*Your task*
Pull out each line in the data below that contains the word "Expand". Treat uppercase and lowercase as different.

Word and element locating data

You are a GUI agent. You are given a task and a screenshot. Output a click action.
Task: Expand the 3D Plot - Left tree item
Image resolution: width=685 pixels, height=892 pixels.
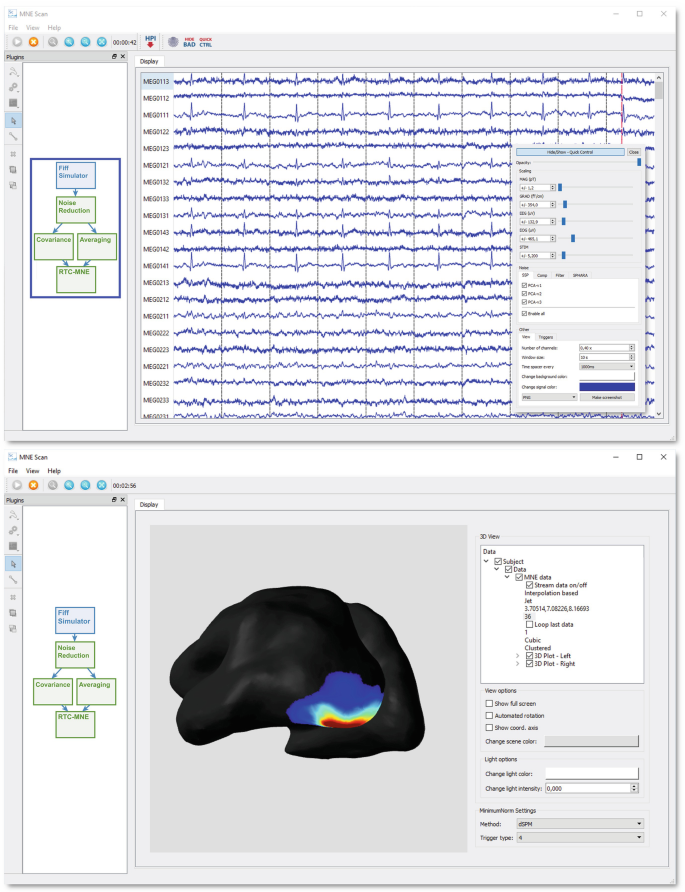tap(517, 656)
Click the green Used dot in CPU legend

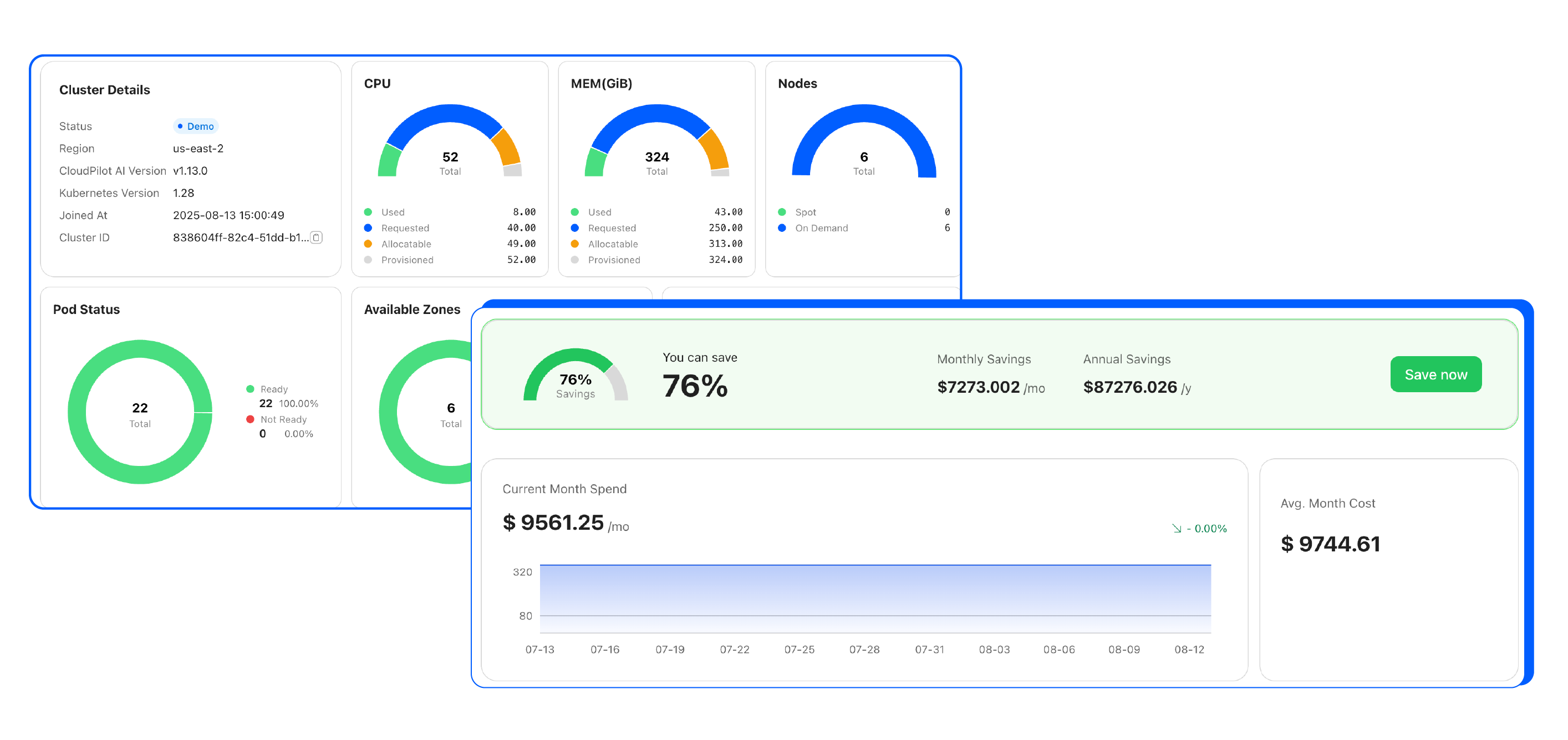tap(368, 212)
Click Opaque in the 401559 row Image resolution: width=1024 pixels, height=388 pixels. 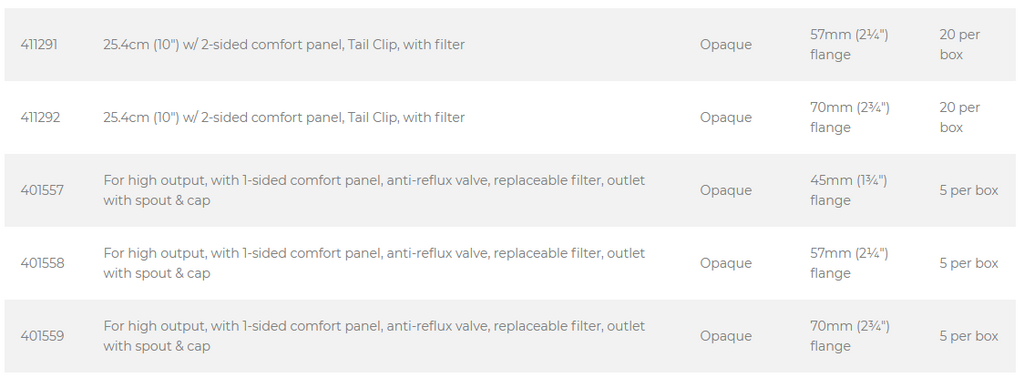coord(726,336)
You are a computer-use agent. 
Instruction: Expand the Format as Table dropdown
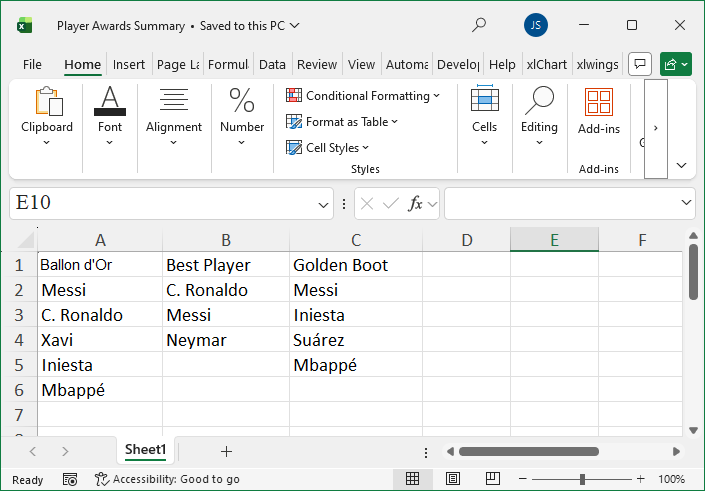click(x=342, y=122)
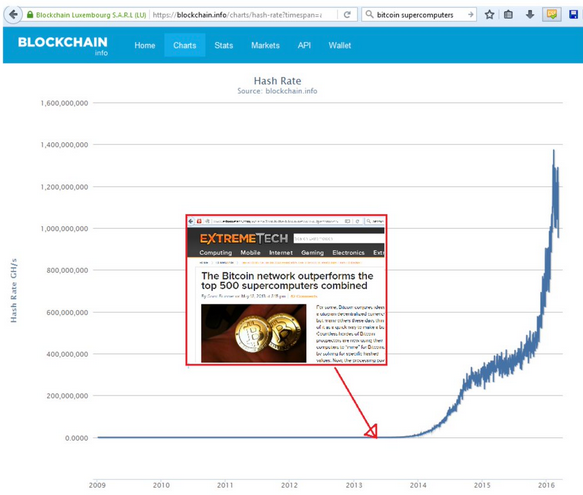Click the green padlock site identity icon
Screen dimensions: 583x495
click(30, 15)
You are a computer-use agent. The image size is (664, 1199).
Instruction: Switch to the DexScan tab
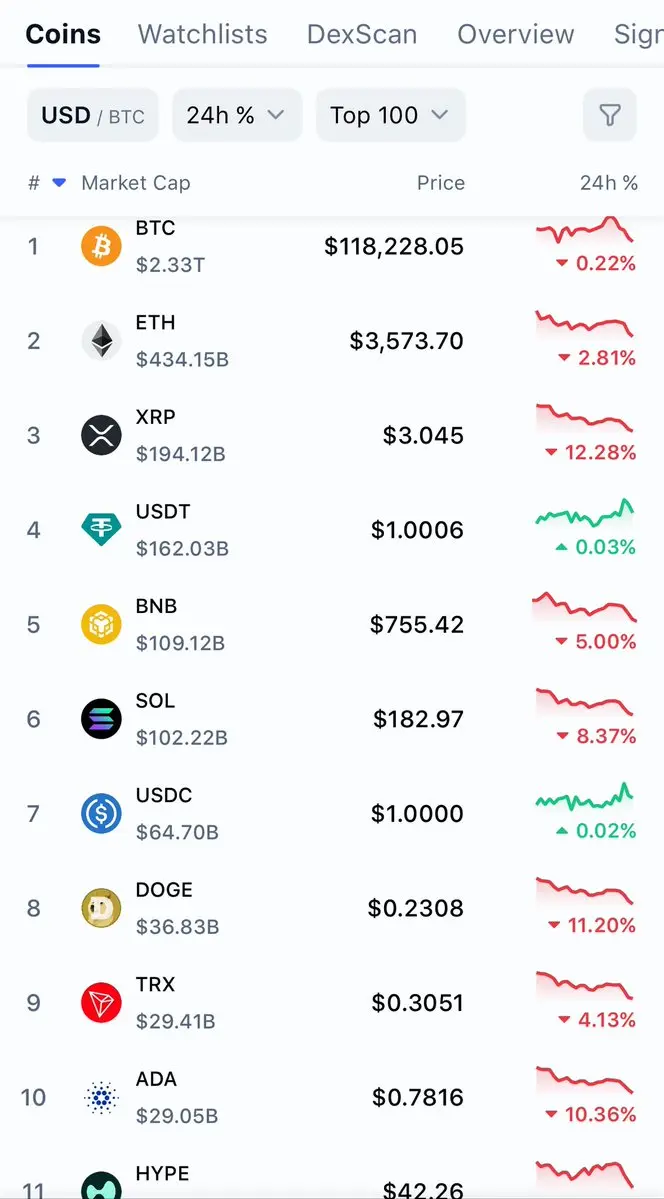(x=362, y=34)
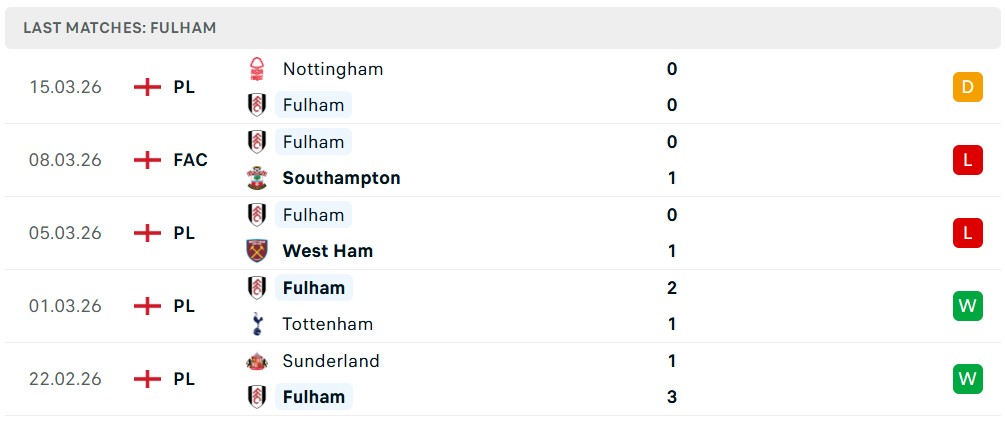
Task: Click the England flag beside FAC
Action: point(147,160)
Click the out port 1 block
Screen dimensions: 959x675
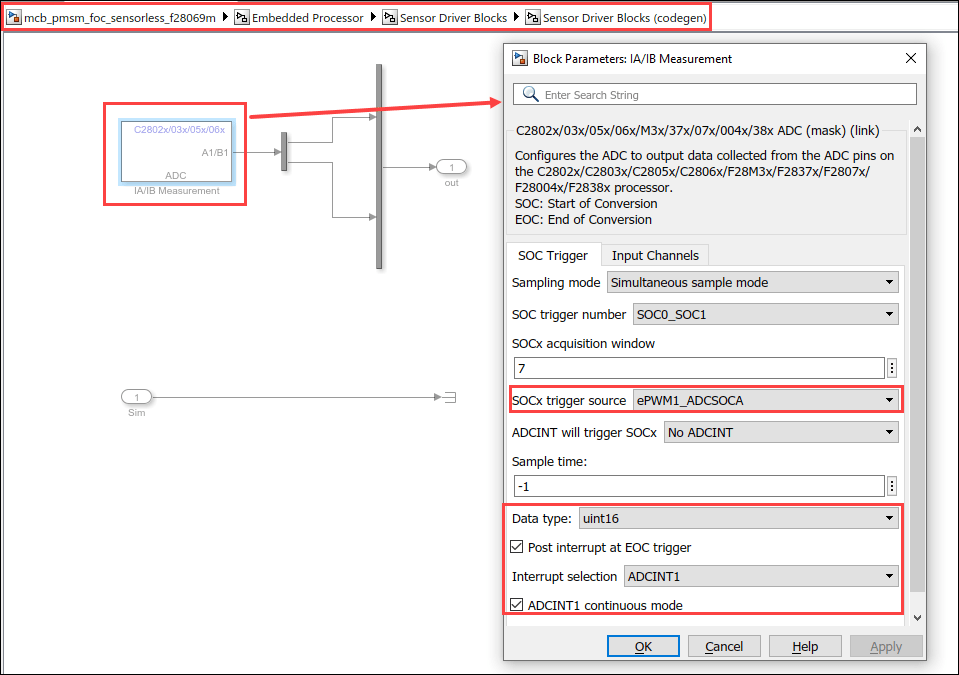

*Finished exercise*
Task: Expand the 3D Plot - Left tree item
Instruction: Expand the Format as Table dropdown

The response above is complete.